(Goal of the exercise):
Lay out every line of the material below as a Markdown table with the columns "Row" and "Line", numbering the rows and skipping blank lines. Leave the pictures out.

-- start of Raw data --

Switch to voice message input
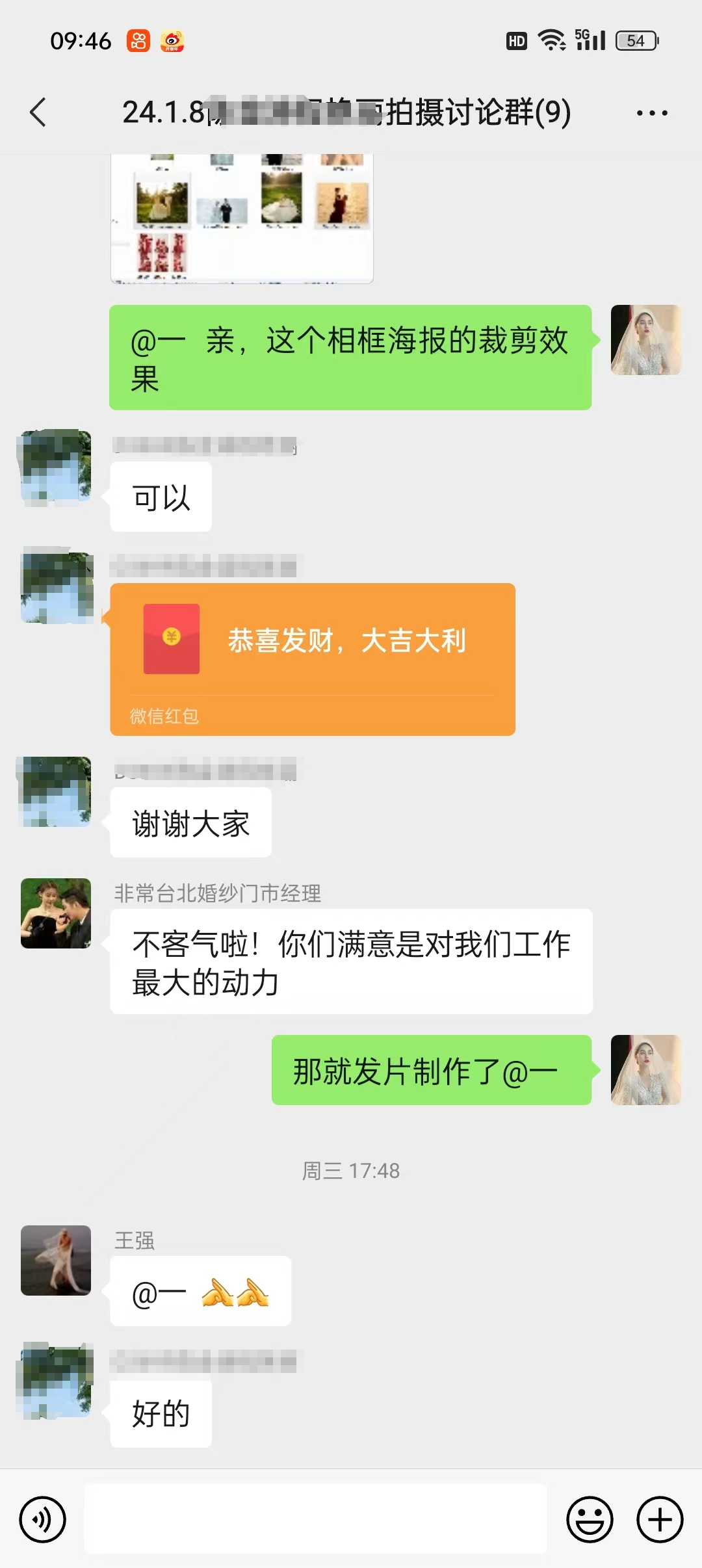[42, 1520]
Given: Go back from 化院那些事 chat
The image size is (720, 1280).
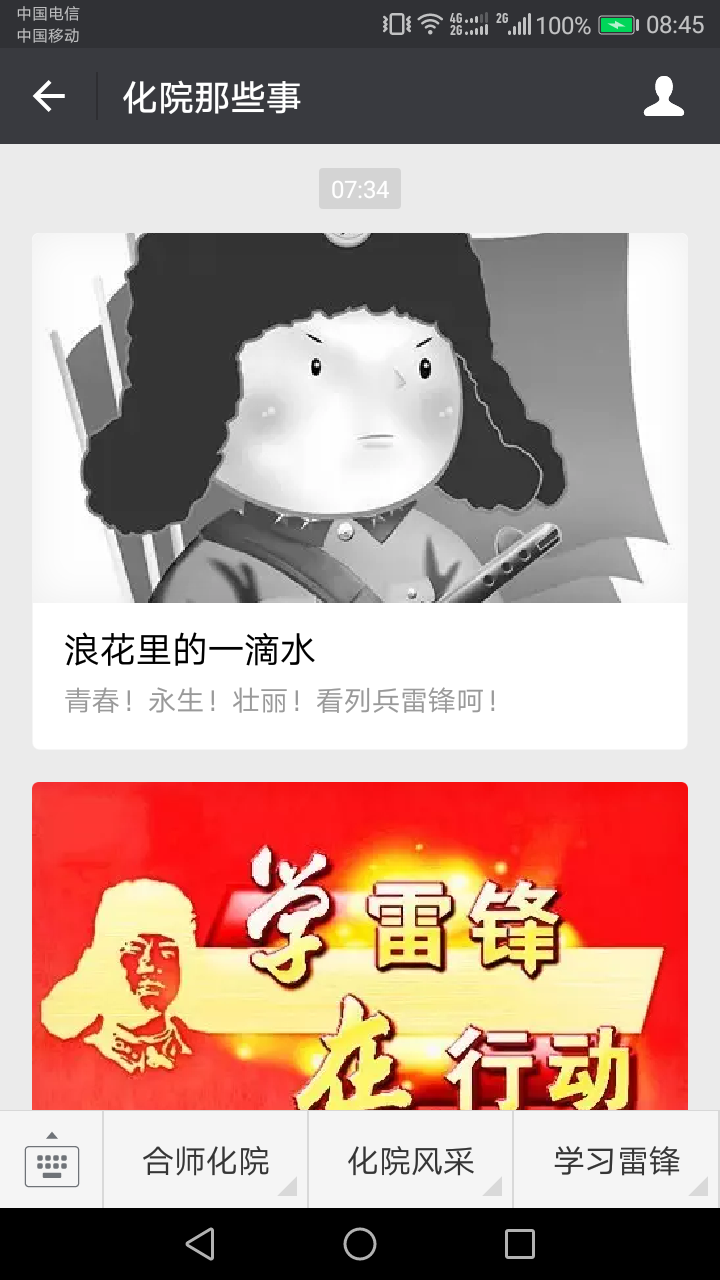Looking at the screenshot, I should pos(48,96).
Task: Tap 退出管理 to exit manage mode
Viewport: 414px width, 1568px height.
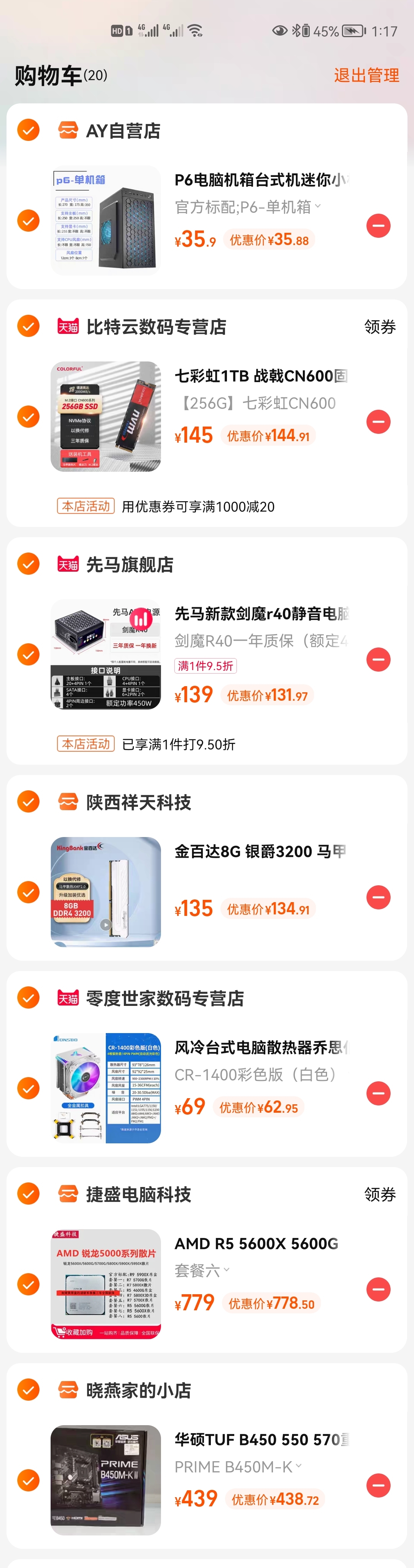Action: [366, 75]
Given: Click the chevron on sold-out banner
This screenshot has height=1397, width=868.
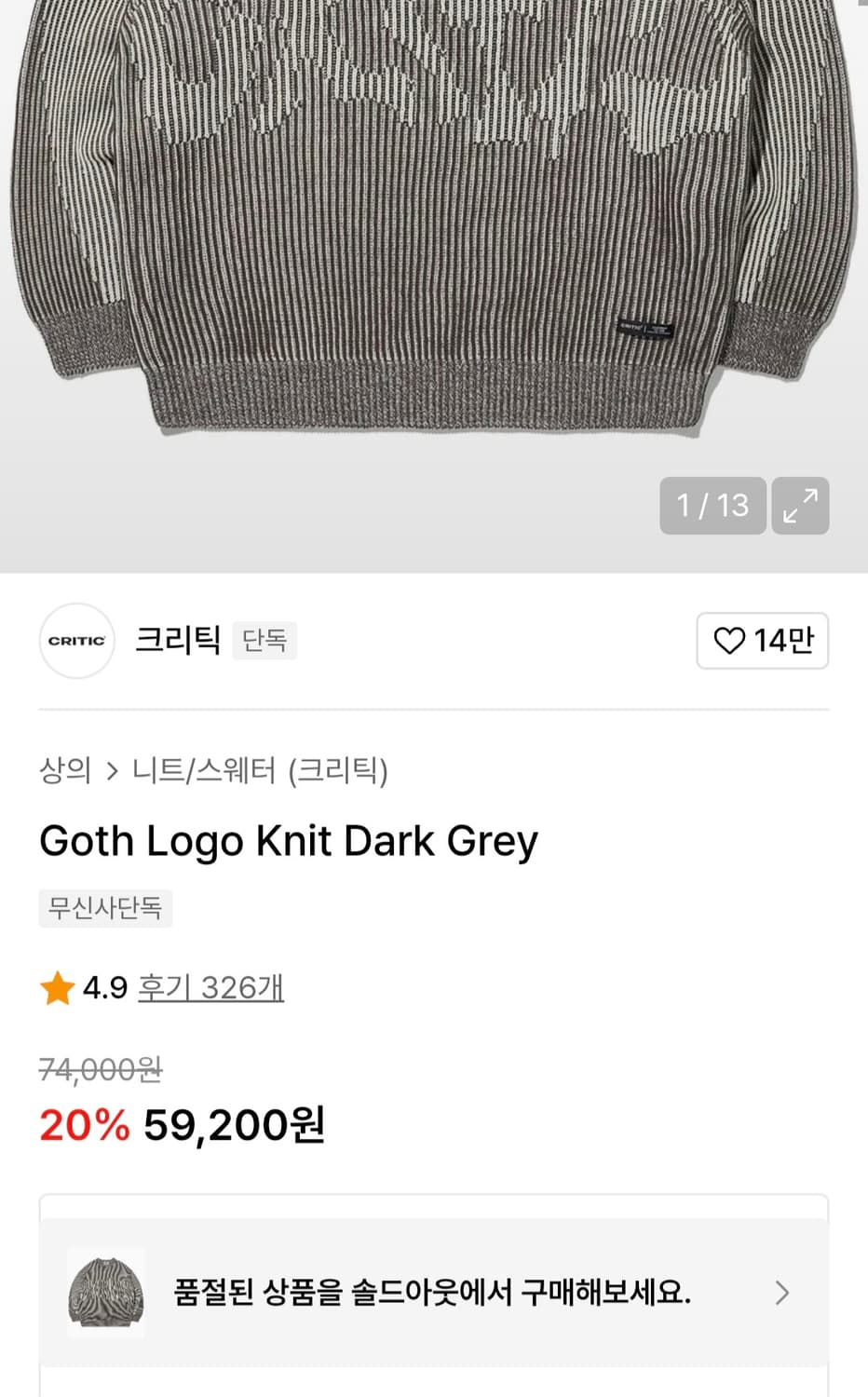Looking at the screenshot, I should point(780,1293).
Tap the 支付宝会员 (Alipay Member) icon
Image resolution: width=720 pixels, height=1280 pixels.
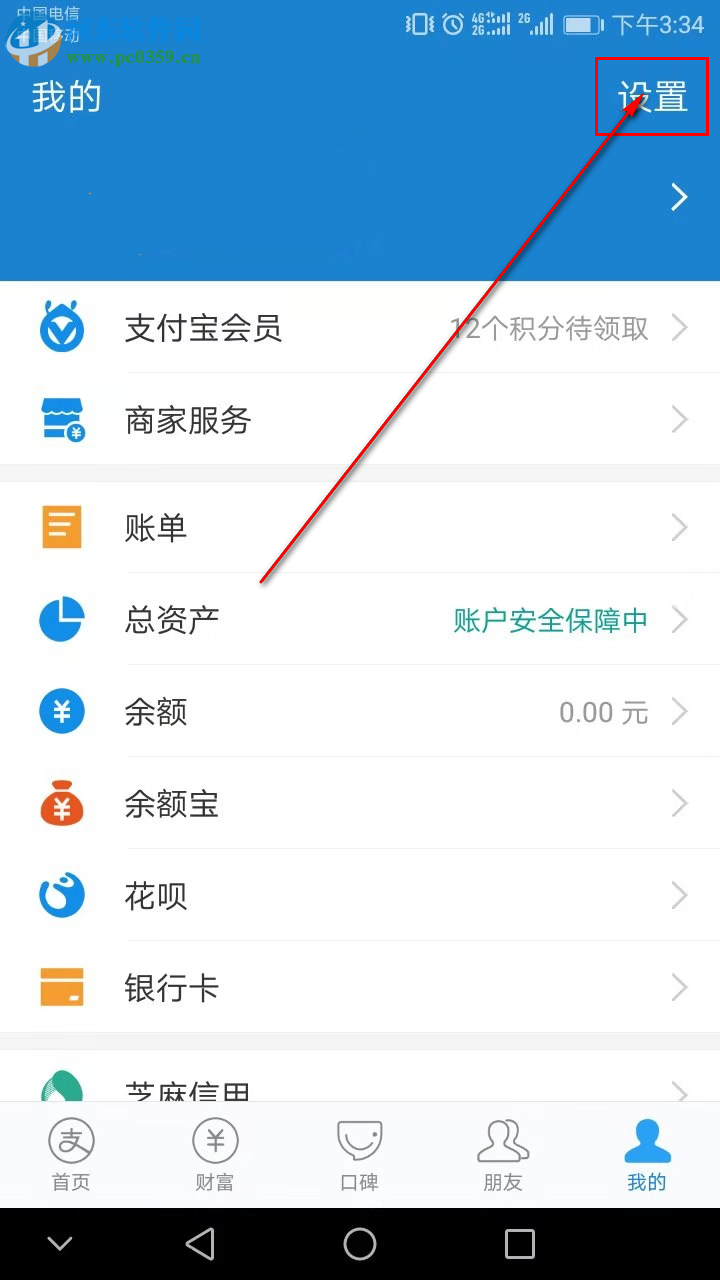(x=62, y=328)
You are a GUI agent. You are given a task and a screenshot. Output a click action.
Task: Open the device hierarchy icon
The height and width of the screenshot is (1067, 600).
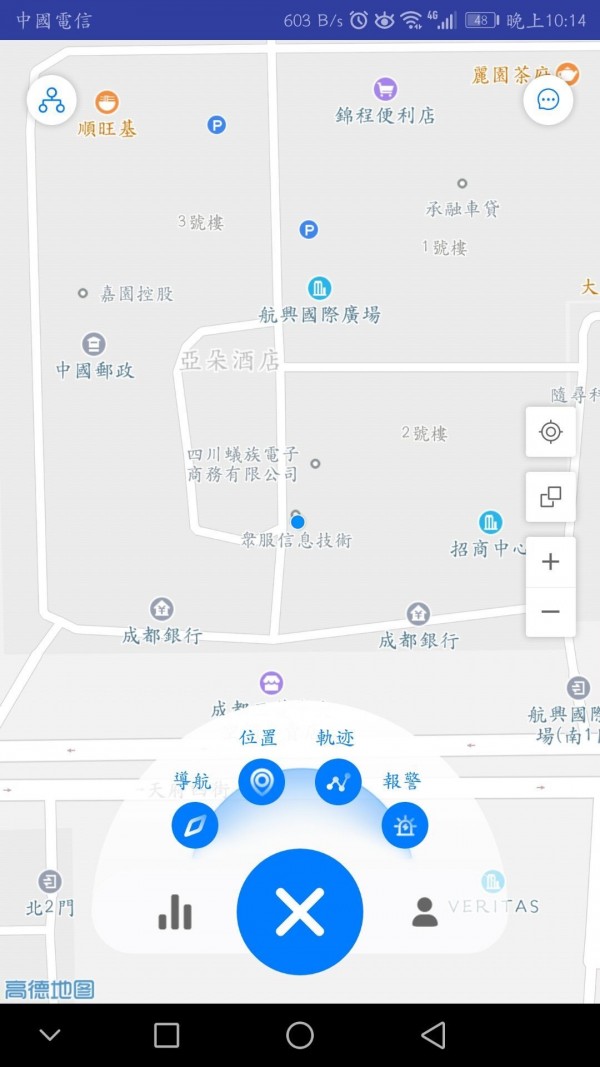(52, 100)
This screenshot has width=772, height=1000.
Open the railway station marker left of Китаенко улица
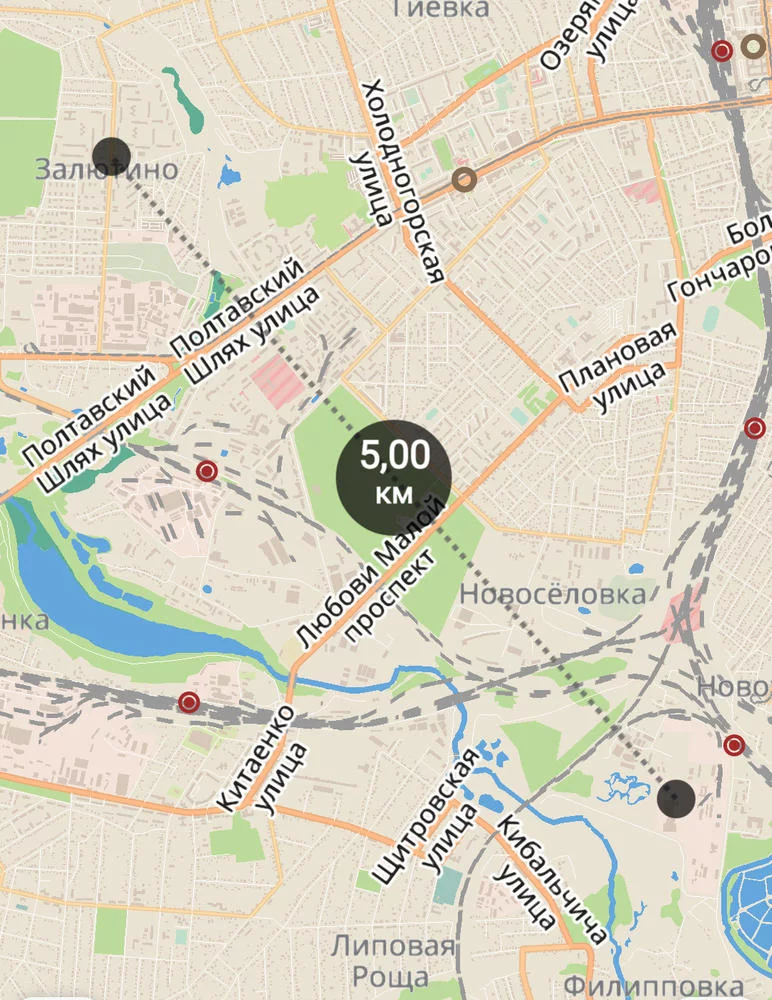[189, 702]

-- end of Raw data --

(Response):
| Row | Line |
|---|---|
| 1 | Switch to voice message input |
| 2 | [42, 1520] |
| 3 | Given: Go back from 化院那些事 chat |
| 4 | The image size is (720, 1280). |
| 5 | Looking at the screenshot, I should pos(48,96). |
| 6 | Task: Tap 退出管理 to exit manage mode |
| 7 | Viewport: 414px width, 1568px height. |
| 8 | Action: [366, 75] |
| 9 | Given: Click the chevron on sold-out banner |
| 10 | This screenshot has height=1397, width=868. |
| 11 | Looking at the screenshot, I should point(780,1293). |
| 12 | Tap the 支付宝会员 (Alipay Member) icon |
| 13 | Image resolution: width=720 pixels, height=1280 pixels. |
| 14 | (x=62, y=328) |
| 15 | You are a GUI agent. You are given a task and a screenshot. Output a click action. |
| 16 | Task: Open the device hierarchy icon |
| 17 | The height and width of the screenshot is (1067, 600). |
| 18 | (52, 100) |
| 19 | This screenshot has width=772, height=1000. |
| 20 | Open the railway station marker left of Китаенко улица |
| 21 | [189, 702] |